Vingt-cinq femmes, toutes marquées par l'exclusion ou la grande précarité, exposent à la galerie Fait et Cause, à Paris, 70 tirages et des "Carnets de route", des récits photographiques personnels où elles mêlent textes et dessins.

"La photographie est une petite voix", a écrit le photojournaliste américain Eugène Smith. Bahia, Blandine, Lyliie, Nelly, Kasia, Aziza, Vera ou Marie, ont trouvé la force de l’écouter. Elles viennent de France, d’Ukraine, d’Algérie, de Tunisie, de Tchétchénie, de Russie ou encore du Brésil. Elles ont entre la vingtaine et la soixantaine. Leur passé est une blessure et le présent reste une épreuve ; toutes connaissent la rue et l’exclusion. C'est ce qui fait la force de leur regard.

Réunies au sein de l’association "100 Voix!", vingt-cinq femmes présentent à Paris "L’une et l’autre", une exposition de 70 tirages et de "Carnets de route", courts récits photographiques où elles mêlent textes et dessins. On y découvre leur solitude, leurs démons, leurs fantômes. Mais on y voit aussi "le jour qui se lève", comme l’écrit dans son carnet l’Ukrainienne Marie Rudniska, sous la photo d’une lueur émergeant derrière son ombre.

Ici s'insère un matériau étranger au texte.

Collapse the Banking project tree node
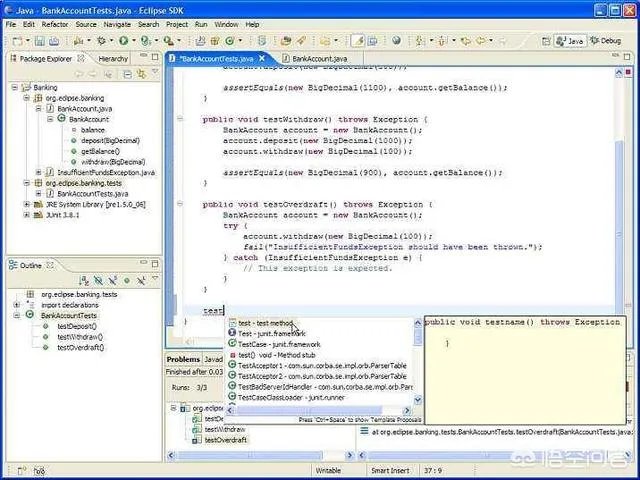click(15, 88)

Leurs carnets ne sont ni plaintes ni victimisation. Plutôt le témoignage de leur volonté de s’affranchir de ce passé et de se réapproprier leur image "mutilée par le regard des autres". "C’est la possibilité de marquer une pause dans leur histoire, pour que le passé n’entrave plus le présent, pour qu’elles puissent retrouver confiance en elles", écrit Sarah Moon, photographe multi-récompensée et curatrice de l’exposition avec le documentariste José Chidlowsky.

Une quête photographique

Les deux professionnels, qui ont initié le projet des Carnets de route, ne leur ont donné qu’une contrainte : livrer un autoportrait. Pour les unes, c’est un selfie, pour les autres, une ombre, un dessin ou un reflet effacé derrière une vitre. Kasia Grabowska s’est vue sous les traits d’un mannequin décharné, photographié sur un bout de trottoir. Lyliie Berry s’imagine comme une plante fanée, mais vivante, sous une couche de neige : "J’ai survécu malgré les vents et les tempêtes. J’ai pris racine sans jamais perdre la tête", écrit-elle au bic sous son cliché en noir en blanc.

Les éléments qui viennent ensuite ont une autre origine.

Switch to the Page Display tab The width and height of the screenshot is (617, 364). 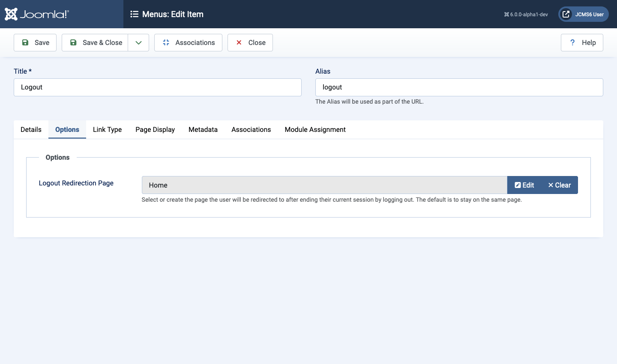point(155,129)
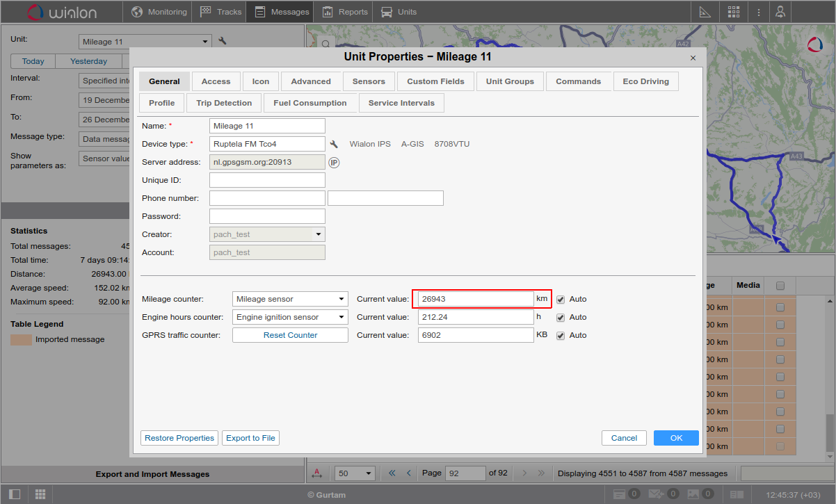Open the Fuel Consumption tab
This screenshot has width=836, height=504.
[310, 103]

"Avec l’autoportrait, c’est comme si elles se regardaient pour la première fois en se demandant ce que leur image raconte d’elles-mêmes. L’identité devient leur quête photographique", explique à France 24 José Chidlovsky. Peu à peu, "elles se réapproprient un monde qui leur était interdit, un monde qui les a exclues. Elles se recomposent un espace", poursuit Chidlowsky.

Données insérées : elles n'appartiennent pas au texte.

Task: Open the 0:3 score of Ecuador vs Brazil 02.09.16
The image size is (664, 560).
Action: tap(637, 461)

Celles qui ont été de "l’autre côté", du côté des invisibles, voient ce que l’on ne voit plus : des fleurs de bitume, le silence d’un jardin d’hiver, des silhouettes fugaces absorbées par une bouche de métro, une porte abandonnée qui ouvre sur un mur. Elles saisissent des bribes de réels pour en faire le reflet poétique de leurs rêves ou leurs cauchemars.

Accoucheurs d’images

Il y a trois ans, José Chidlowsky fondait l’association "100 Voix!" qui organise toutes les semaines des ateliers photographiques - qu'il anime, ainsi que Sarah Moon et des photographes des agences Magnum, Vu ou Tendance Floue -  dans différentes structures d’accueil de Paris. "Un atelier qui ne ressemble pas à ces workshop composés d’étudiants, d’amateurs ou de professionnels (…) Non, il s’agit de trouver un nouveau langage à travers l’image, un langage qui, en mêlant l’imaginaire et le réel, redessine à leur insu quelques facettes oubliées d’elles-mêmes", écrit Sarah Moon, présidente d'honneur de "100 Voix!"

Les stagiaires y apprennent les bases de la prise de vue, de la composition, de l’editing (choix des images) mais pas seulement. Elles y parlent d’elles et de leur passé, mais pas seulement. Elles échappent quelques heures à leur quotidien, mais pas seulement. Elles travaillent à l'élaboration de projets qui, après plusieurs mois, voire années pour certaines, ont modifié leur rapport au monde. 

Quand on lui demande de définir le projet, José Chidlowsky rejette l’appellation d’art-thérapie "un truc à la mode" en lequel il ne "croit pas trop" : "On n’est pas thérapeute, on ne leur demande pas ce qui leur est arrivé, elles parlent si elles le souhaitent". Il évacue de manière encore plus radicale la carte sociale : "On n’est pas dans l’empathie". Il parle de d’échanges "d’égal à égal", de "sympathie" éventuellement, de "confiance" toujours, puis finit par trouver la formule :"Nous sommes plutôt des sages-femmes".

Le regard de l'autre

En trois mois ou en trois ans, ces femmes ont accouché de "Carnets de route" qui seront tirés à 500 exemplaires chacun et distribués en librairie. L’exposition, elle, est exigeante, professionnelle. Les tirages sont vendus entre 100 et 750 euros, les bénéfices intégralement reversés aux photographes. "On voulait les confronter à une réalité, à un public pas gagné d’avance", insiste José Chidlowsky. Et le public a semble-t-il adhéré.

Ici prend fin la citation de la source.